The North Cornwall Hunt has kept its foxhounds in kennels at St Breward for more than 100 years, but now the local authority has demanded action be taken over the noisy dogs.
An unnamed man who owns holiday accommodation in St Breward complained to Cornwall Council's environmental health department that the loud howling was disturbing the peace and tranquillity of the moorland village and officers were dispatched to measure the decibel levels.
The readings were above what was deemed acceptable and now the council has told the hunt something has to be done to curtail the noise.
However, people living in St Breward are outraged, and say they fear the hunt will have to get rid of some of the 50-strong pack.
Cornwall Council says it has a duty to investigate excessive noise and is in discussion with the hunt to seek an agreement to resolve the problem, one option being to soundproof the kennels.
Both the hunt and the complainant have gone to ground and are refusing to discuss the issue, but in the village a campaign is now under way to save the hounds.
John and Kirstie Hewitt live next door to the kennels at Tor Down Quarry and Mrs Hewitt is running the campaign.
"John and I bought Tor Down Quarry two years ago, knowing full well the kennels were next door, and we've grown to love the sound of the hounds," she said.
"I'm not particularly pro-hunt, but I'm very upset at what's happening, and so are most of the people in the village. It's outrageous, and we want the kennels to stay."
John said: " I'm a country boy and grew up with the hunt. They've been here for 110 years and are part of village life; you can set your clock by the times they start howling.
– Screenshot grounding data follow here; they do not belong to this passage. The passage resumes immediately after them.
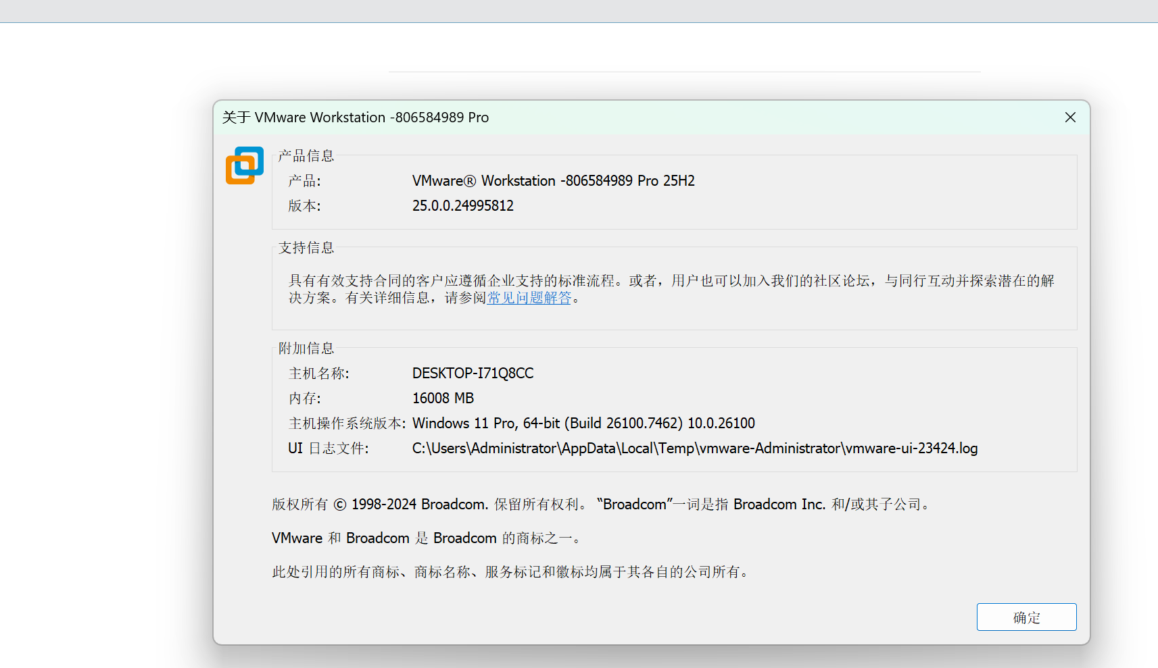Click the bar at the top of the screen
This screenshot has width=1158, height=668.
579,10
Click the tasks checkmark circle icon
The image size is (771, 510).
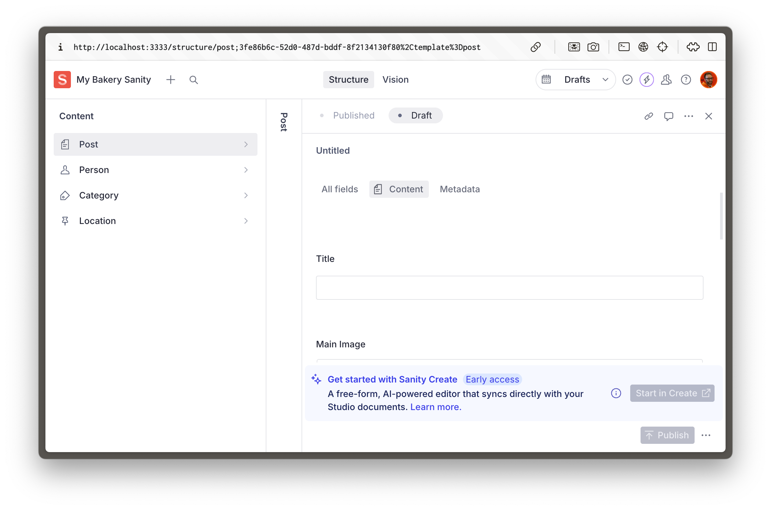point(627,80)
"I understand that either the kennels have to be sound-proofed or 20 of the hounds will have to go, just because there's been one complaint."
Lady Fenella Barry, who also lives near the kennels with partner Tony Radcliffe, said: "We have no grounds for criticism of the kennels. We very rarely hear the hounds, but when we do we just accept it's an important part of the heritage of St Breward and its country ways. We wholeheartedly support the master and his team."
The situation will be discussed at a parish council meeting on Tuesday night, and chairman Denis Lusby said he expected a big turnout. "I suspect a lot of people in the village have a lot of sympathy for the kennels as they've been in St Breward for more than a century, even though they may not be hunt supporters," he said.
North Cornwall Hunt chairman Mike Biddick refused to comment, as did the master of the hounds, Alan Murton.
A spokeswoman for Cornwall Council said: "Officers had a very productive meeting with representatives of the hunt kennels earlier this month which was very useful in terms of identifying potential measures to reduce noise levels.
"The main outcome of the meeting was that the hunt will consider appointing an acoustic consultant to assess whether an acoustically treated kennel could be constructed to replace or upgrade the current one."